Start of EXTRACT TO READ

My guess is that there is more to it than there seems, but I'll freely admit that this is my own past experiences coloring my opinion. I don't know what happened, but this has the flavor of 'more to the story'. Either way, we have, at worst, a group of police that handed out tickets to some people playing with fake guns in an alley.

This is what the anti's all say will happen when people get CCws. They'll all start shooting everything. One guy will try to stop an armed robbery with his pistol, then another guy will shoot him, and another guy will shoot that guy, and another guy will shoot that guy, and OMG rivers of blood, the humanity. Really?

http://www.thehighroad.org/showthread.php?t=41832&highlight=shot+pointed+fake+gun

http://www.thehighroad.org/showthread.php?t=147376&highlight=fake+gun

http://www.thehighroad.org/showthread.php?t=145995&highlight=fake+gun

http://www.thehighroad.org/showthread.php?t=144463&highlight=fake+gun

http://www.thehighroad.org/showthread.php?t=27512&highlight=fake+gun

http://www.thehighroad.org/showthread.php?t=16414&highlight=fake+gun

http://www.thehighroad.org/showthread.php?t=130505&highlight=toy+gun

In each of these threads is an assertion (IMHO correct) by a one of your "antis" on THR stating that if someone pointed a fake/toy gun at them and they were CCWing, that person would probably be shot. No mention of robbery. FWIW, I agree.

I'm mostly upset that I cannot find one thread that had several comments like that on it. Perhaps it was on TFL, bit i'm too lazy to go look. My point is this; playing with guns, even fake ones, in public is a bad idea. If you are CCWing and you come upon a group of people in an alley standing around one guy, holding a gun to the head of another, what are you going to think is happening?

I assure you that my first thought is not going to be, "Oh, this is obviously a martial arts class practicing weapon strips." I have no idea if I would shoot someone or not, but it certainly starts to look like a viable option.

Again, was the popo response appropriate? No idea. I wasn't there. But I'm pretty sure the martial artists were not very bright by doing this sort of thing in public.

Mike

scout26
August 10, 2005, 01:22 PM
.....Everybody was Kung-Fu Fighting, those kids were fast as lightening.....


Sing it with me !!!!!

Coronach
August 10, 2005, 01:40 PM
:scrutiny:

I was SO resisting that. ;)

Mike

El Tejon
August 10, 2005, 01:43 PM
Mike, O.K. then, citation (same for me, but understand different for you). I believe the citation was out of line, but citations like this create gun fund and gun skul training money for defense attorneys. :D

insidious_calm
August 10, 2005, 02:36 PM
....law enforcement in America. I'm telling you folks, the best fiction writers couldn't write reality this good. Don't worry though, some statist thug types will be along shortly to defend the indefensible.



I.C.

Byron Quick
August 10, 2005, 05:18 PM
I think the police may have just overreacted a tad here. But I definitely believe that the instructor should have been warned to stop his 'class' and take it to somewhere private and secluded in the future.

End of EXTRACT TO READ
Start of PROVIDED MATERIAL

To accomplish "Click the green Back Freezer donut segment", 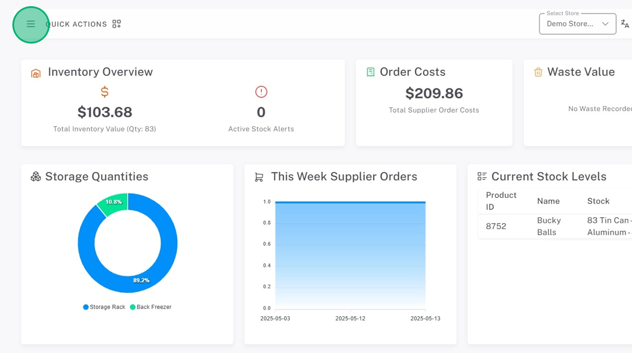I will 113,202.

End of PROVIDED MATERIAL

### EXERCISE OBJECTIVE
Repeat the stretch of the forum discussion about fake guns from "My guess is" through "in an alley.". The data here comes from a separate source.

### WRITTEN ANSWER
My guess is that there is more to it than there seems, but I'll freely admit that this is my own past experiences coloring my opinion. I don't know what happened, but this has the flavor of 'more to the story'. Either way, we have, at worst, a group of police that handed out tickets to some people playing with fake guns in an alley.